I. Mohammad and the Koran
Michael A. Cook, Muhammad
Just over a sixth of the world’s population subscribes to the Muslim belief that ‘there is no god but God, and Muhammad is his Messenger.’ Michael Cook gives an incisive account of the man who inspired this faith, drawing on the traditional Muslim sources to describe Muhammad’s life and teaching. He also attempts to stand back from this traditional picture to question how far it is historically justified. (Oxford University Press, 92 pages.)

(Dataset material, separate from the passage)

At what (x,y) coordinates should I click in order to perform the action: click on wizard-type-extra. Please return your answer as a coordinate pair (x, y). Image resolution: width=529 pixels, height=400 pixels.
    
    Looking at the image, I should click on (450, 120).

Michael A. Cook, The Koran, A Very Short Introduction
The Koran has constituted a remarkably resilient core of identity and continuity for a religious tradition that is now in its fifteenth century. In this Very Short Introduction, Michael Cook provides a lucid and direct account of the significance of the Koran both in the modern world and in that of traditional Islam. He gives vivid accounts of the Koran’s role in Muslim civilization, illustrates the diversity of interpretations championed by traditional and modern commentators, discusses the processes by which the book took shape, and compares it to other scriptures and classics of the historic cultures of Eurasia. (Oxford University Press, 144 pages.)
II. Islam and Literature
Naguib Mahfouz, Children of the Alley
Mahfouz is the most celebrated novelist writing in Arabic and a winner of the Nobel Prize in Literature (1988). In 1959, Children of Gebelawi was serialized in the newspaper al-Ahram. The uproar caused by the story was akin to the more recent reaction to Salman Rushdie’s The Satanic Verses, and delayed its publication in book form until many years later, after Mahfouz was awarded the Nobel Prize. In 1994, Mahfouz survived an assassination attempt. Told as the history of a Cairo alley, Children of the Alley (as our edition is called) is an extended parable, retelling the lives of Adam and Eve, Cain and Abel, Moses, Jesus, and Muhammad, and dealing boldly with the modern idea of the “death of God.” The novel can be read on many levels. On the surface, it is an evocative account of an Egypt that has all but vanished. At a deeper level, the book provides valuable insight into a modern Muslim’s view of the prophets by putting them into a familiar context. At still deeper level, Mahfouz gently mocks the patriarchal authoritarianism of the second level. A pervasive theme is the use of violence by and against tyrants, which makes the book eerily topical. (Bantam, 448 pages.)
III. Women in Islam
Leila Ahmed, Women and Gender in Islam: Historical Roots of a Modern Debate
A “wonderfully iconoclastic” history of ideas about Muslim women. Cheerfully debunking every stereotype American readers have about women in the Islamic heartland, Ahmed weaves together theological and literary sources, statistics and travelers’ tales, to create a complex and even-handed narrative. Her focus is on the development of ideas rather than the physical details of women’s lives, yet many individual women stand out. Whether she is identifying the cultural influences which led early Islam toward misogyny and away from egalitarianism or showing how Muslim modernizers were influenced by colonial European racism, her writing is sophisticated and graceful. (Yale University Press, 246 pages.)
IV. Islam and Politics
Roy Mottahedeh, The Mantle of the Prophet: Religion and Politics in Iran
First published fifteen years ago, Roy Mottahedeh’s intriguing portrait of Iranian society and the lives of those who lived through the revolution remains as relevant today as it was then. The story of a young mullah growing up in the ancient and sacred city of Qom, this is not just a fascinating study of life in post-Khomeini Iran, but a striking survey of Muslim, Persian, and Shi’ite culture from the Middle Ages to today, told in an engaging and vivid novelistic form. (One World Publishers, 384 pages.)